Гнездо желны - стр. 26
Мы сразу же все синхронно поворачиваем головы к тёте.
– Здесь где-то есть лаз в соседний мир – ветви деревьев соприкасаются, – отвечает Оля.
– И что с того? – Анфиса скептично поднимает одну бровь. – Этих проходов всюду немыслимое количество, и естественных, и рукотворных. Если мы будем каждый обследовать или закрывать – жизни не хватит! Вы мне обещали древоточца найти, а не по веткам лазать в соседние измерения!
Оля кисло кривится и предлагает нам продолжить обход. Однако в конце концов это так ни к чему и не приводит. Ни один из камней, кроме зелёного флюорита Димы, на творящееся в аудитории не реагирует.
Теперь в ход идут верёвки, узелки, перья и прочие мелочи, но ситуация так и не меняется. Где засел вредитель, никто по-прежнему не понимает.
Андрей Васильевич от скуки уже облокотился подбородком на руку и тихо дремлет за учительским столом, а парень, сидящий за дальней партой, забыл обо всех своих записях и только с глуповатой улыбкой следит за нашими бестолковыми попытками найти древоточца. Мне даже становится немного стыдно, что без тётушек мы такие пустоголовые неумёхи.
– Ладно, сдаюсь, – заявляет наконец Оля. – Не знаю, где он засел, но все наши средства и инструменты до вредителя попросту не достают. Давайте тогда пойдём от обратного.
– А это как? – любопытствует Лера, поправляя заколки на своих коротких светлых волосах.
– Попытаемся избавиться от лиц. Глядишь, найдём след или заставим этого древоточца показаться.
– Да как будто ты знаешь, как от них избавиться! – подаю я голос, скрещивая руки на груди. – Я такого раньше не видела и о подобном не читала. Как заставить исчезнуть призрачные лица?..
– Любому действию есть противодействие! Нужно лишь понять, что им может не нравиться.
– Будь я лицом, – углубляюсь я в рассуждения, – мне было бы очень неприятно, если бы меня стал кто-то обзывать… Когда всё, что у тебя есть – это нос, рот и два глаза, то за неимением чего-то другого поневоле начинаешь ценить их безмерно. И грубые слова уязвляют вдвое сильнее.

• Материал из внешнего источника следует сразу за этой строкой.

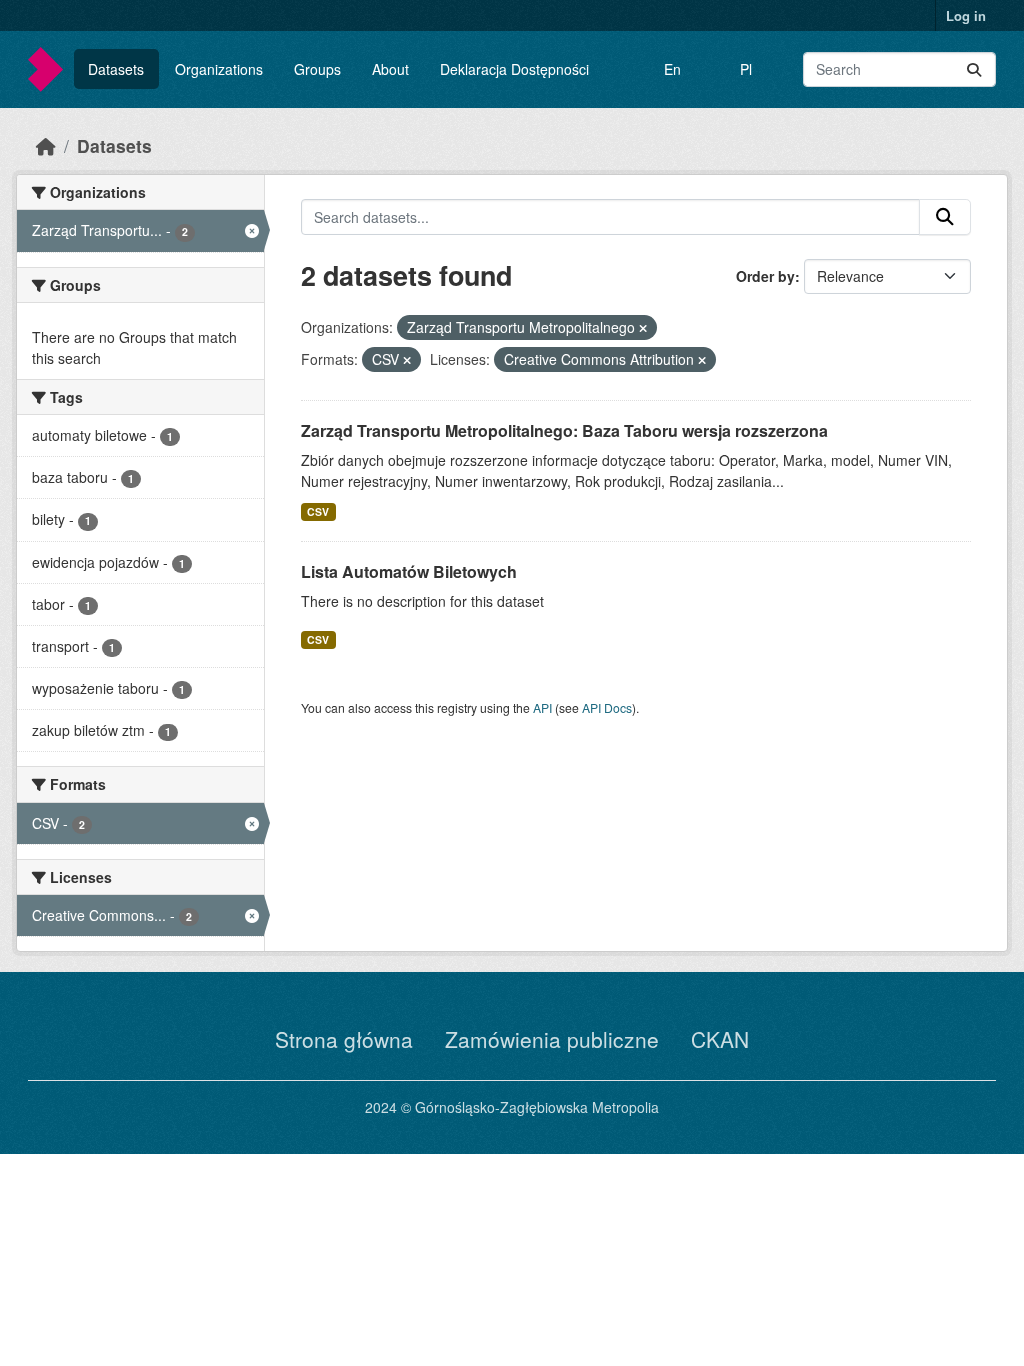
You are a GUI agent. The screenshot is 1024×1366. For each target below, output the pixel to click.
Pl (746, 69)
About (390, 69)
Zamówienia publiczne (552, 1039)
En (672, 69)
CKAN (720, 1039)
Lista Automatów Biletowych (409, 571)
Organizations (219, 69)
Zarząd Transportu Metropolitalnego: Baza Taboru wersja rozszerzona (564, 430)
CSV (318, 511)
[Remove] (643, 328)
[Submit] (974, 69)
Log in (966, 15)
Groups (317, 69)
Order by (765, 276)
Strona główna (344, 1039)
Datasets (116, 69)
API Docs (607, 707)
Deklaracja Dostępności (514, 69)
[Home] (46, 145)
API (542, 707)
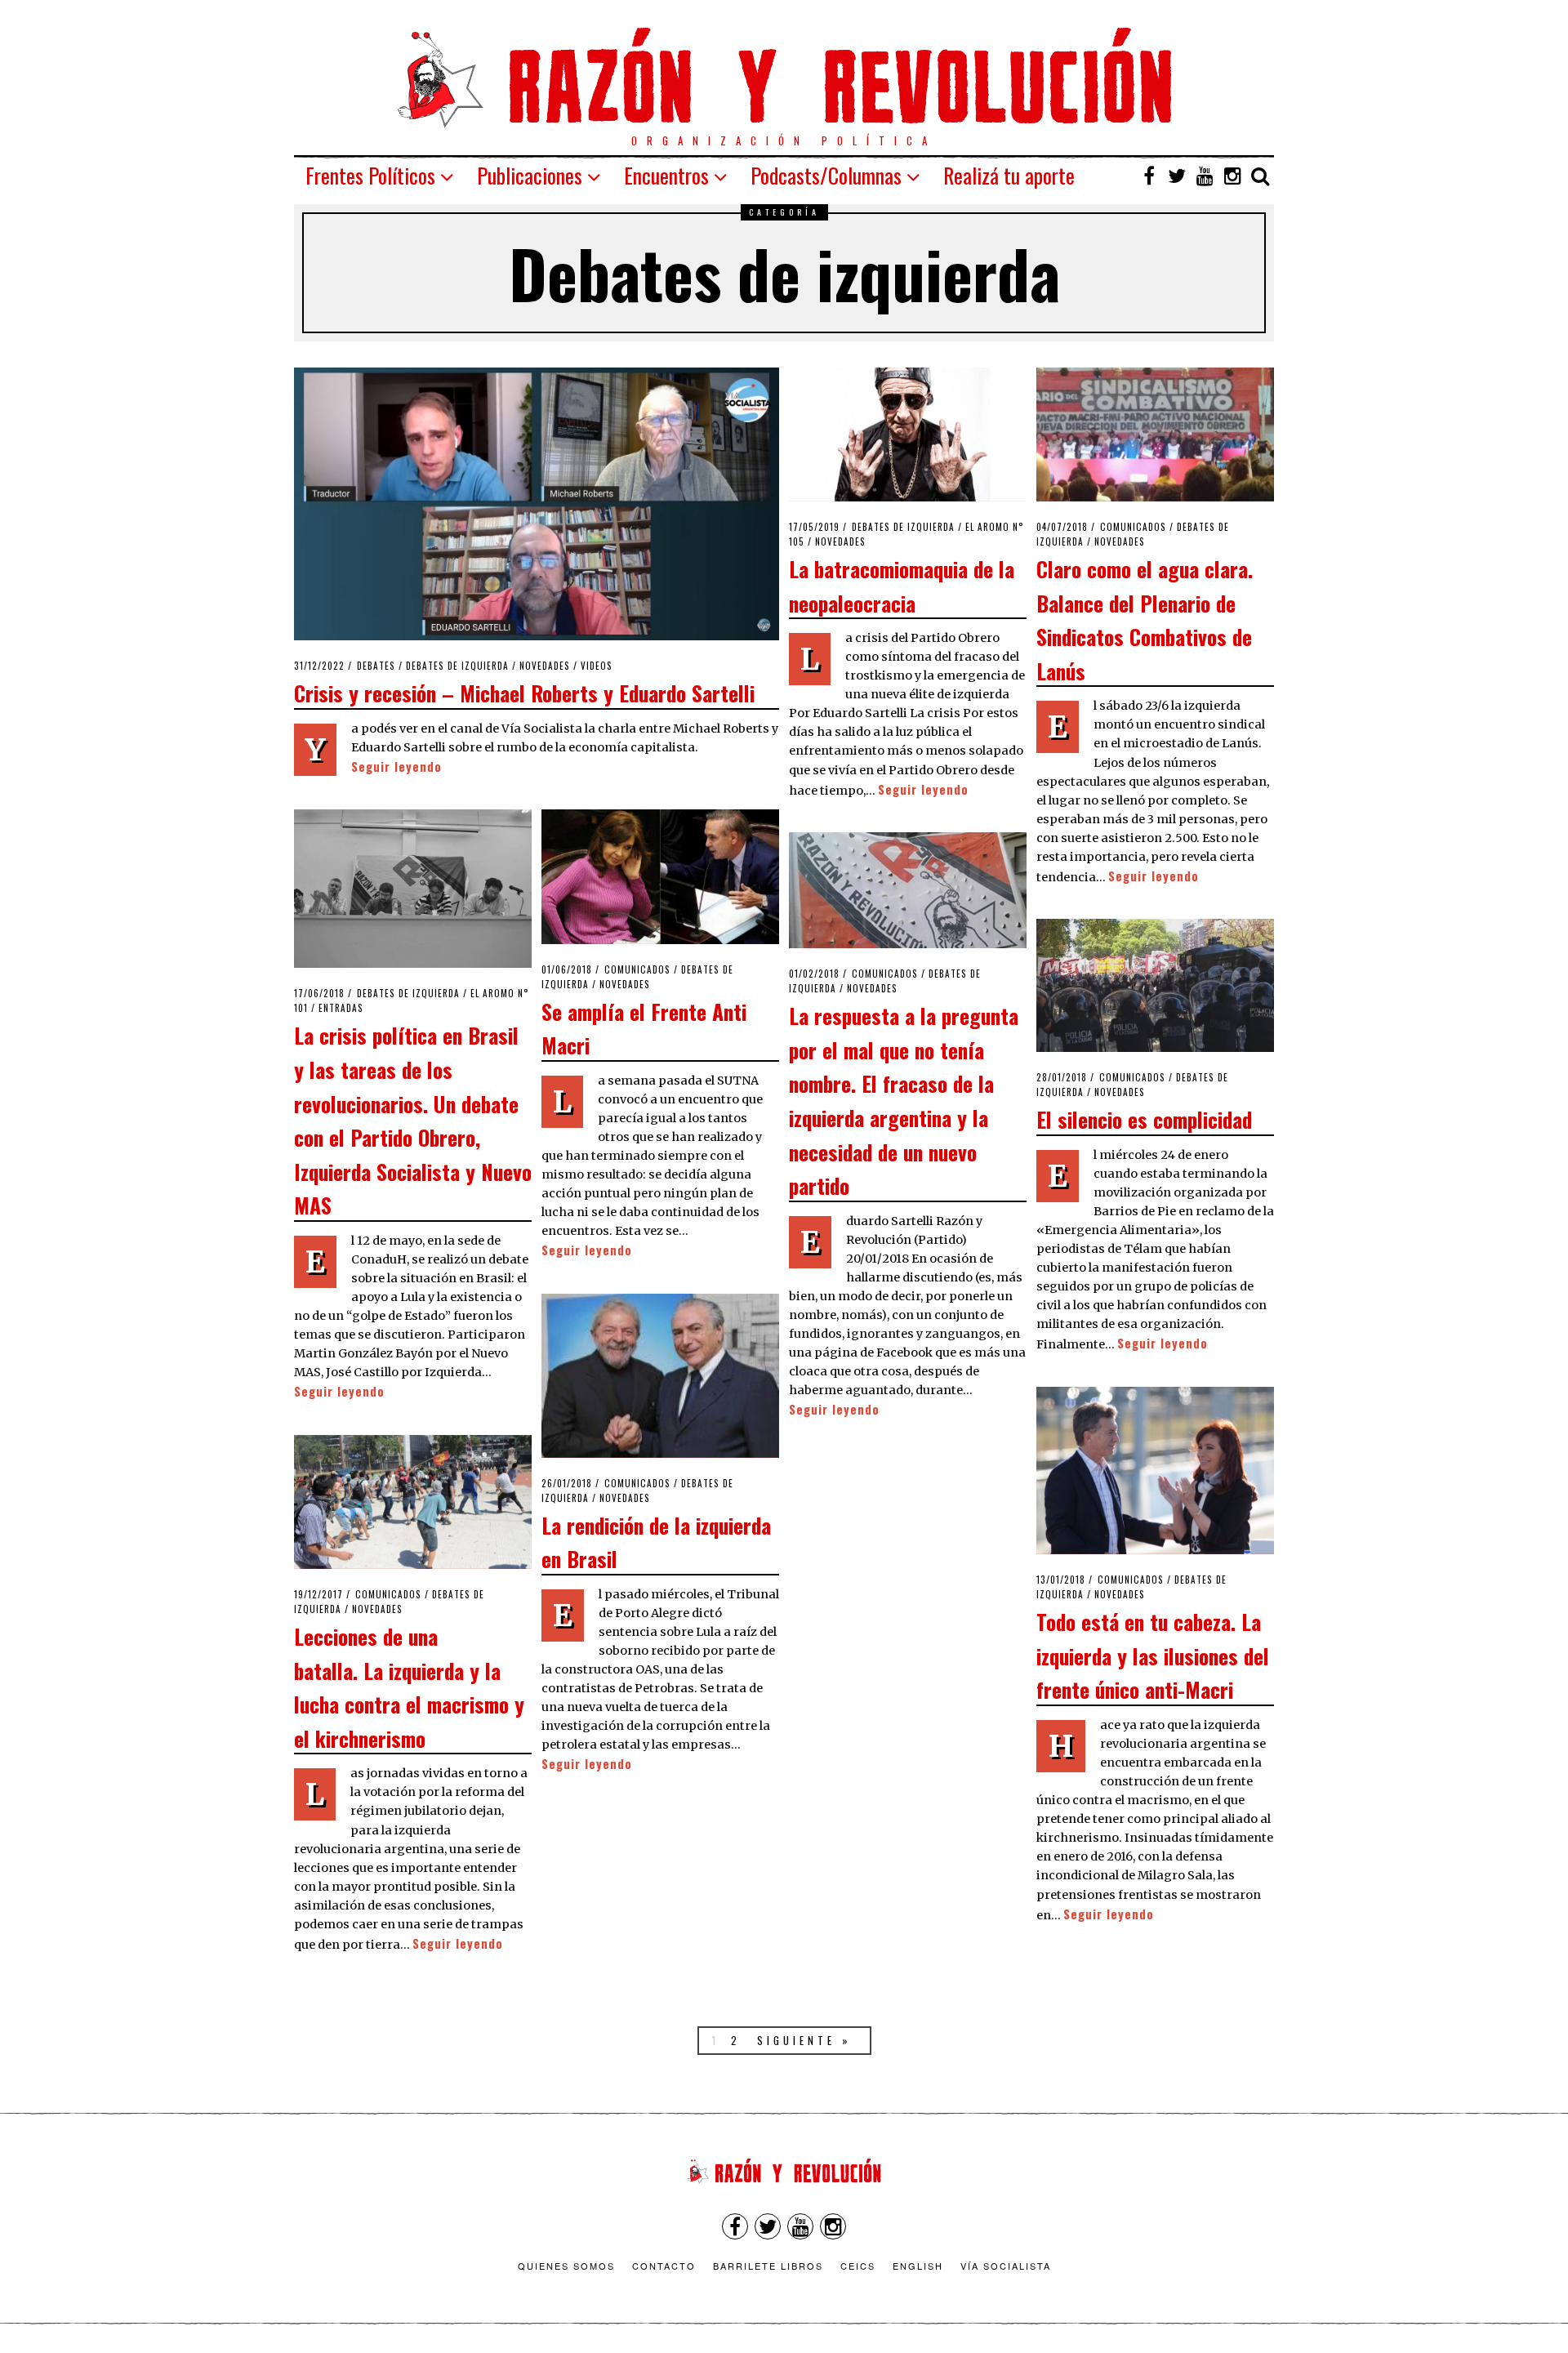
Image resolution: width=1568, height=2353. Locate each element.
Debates (376, 665)
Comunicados (1133, 526)
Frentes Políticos (370, 175)
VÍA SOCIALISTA (1005, 2265)
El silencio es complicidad (1144, 1118)
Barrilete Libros (768, 2265)
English (918, 2265)
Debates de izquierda (457, 665)
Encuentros (666, 175)
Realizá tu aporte (1009, 175)
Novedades (544, 665)
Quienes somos (566, 2265)
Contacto (664, 2265)
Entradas (340, 1007)
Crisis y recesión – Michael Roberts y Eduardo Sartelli (524, 692)
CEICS (857, 2265)
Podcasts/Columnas (826, 175)
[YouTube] (1204, 175)
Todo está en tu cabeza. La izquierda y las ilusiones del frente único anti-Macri (1152, 1655)
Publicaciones (529, 175)
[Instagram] (1232, 175)
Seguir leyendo (396, 766)
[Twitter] (1177, 175)
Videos (596, 665)
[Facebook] (1149, 175)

Со стороны Димы раздаётся короткий смешок.
– Ну давай! – с сомнением велит Ольга. – Твоя идея, ты и пробуй!
Я приближаюсь к стене, взглядом скольжу по портретам, пока не останавливаюсь на одном, который кажется мне довольно примечательным. На нём изображён высокий рыцарь в потемневших латных доспехах и с длинным мечом. Забрало его блестящего шлема с пышным красным плюмажем поднято, а на месте лица – лишь искажённая криком гримаса с закрытыми глазами.
– До чего же ты уродлив! – несмело начинаю я шептать портрету. – Кожа вся висит, глаза запали, рот огромный, а губы тонкие, как две ниточки! На тебя даже смотреть жутко! Встретишь такую рожу ночью в тёмном переулке – убежишь, сверкая пятками!
Лицо на картине никак не реагирует, будто не слышит. Это распаляет меня ещё больше, и я уже завожусь не на шутку.
– Да ещё к такой страшной физиономии подобрал под стать и всё остальное! Доспехи грязные, ноги кривые – будто по ним кто-то палкой прошёлся! Небось под этими доспехами ещё и такие уродства есть, что неохота даже латы снимать! Ну и висеть бы тебе в самом тёмном углу подвала, а не в центре аудитории!..
Я не свожу с картины глаз, но лицо даже не шелохнётся.
– Ладно тебе, Варька, хватит грязными словами язык пачкать, – поморщившись, просит Анфиса.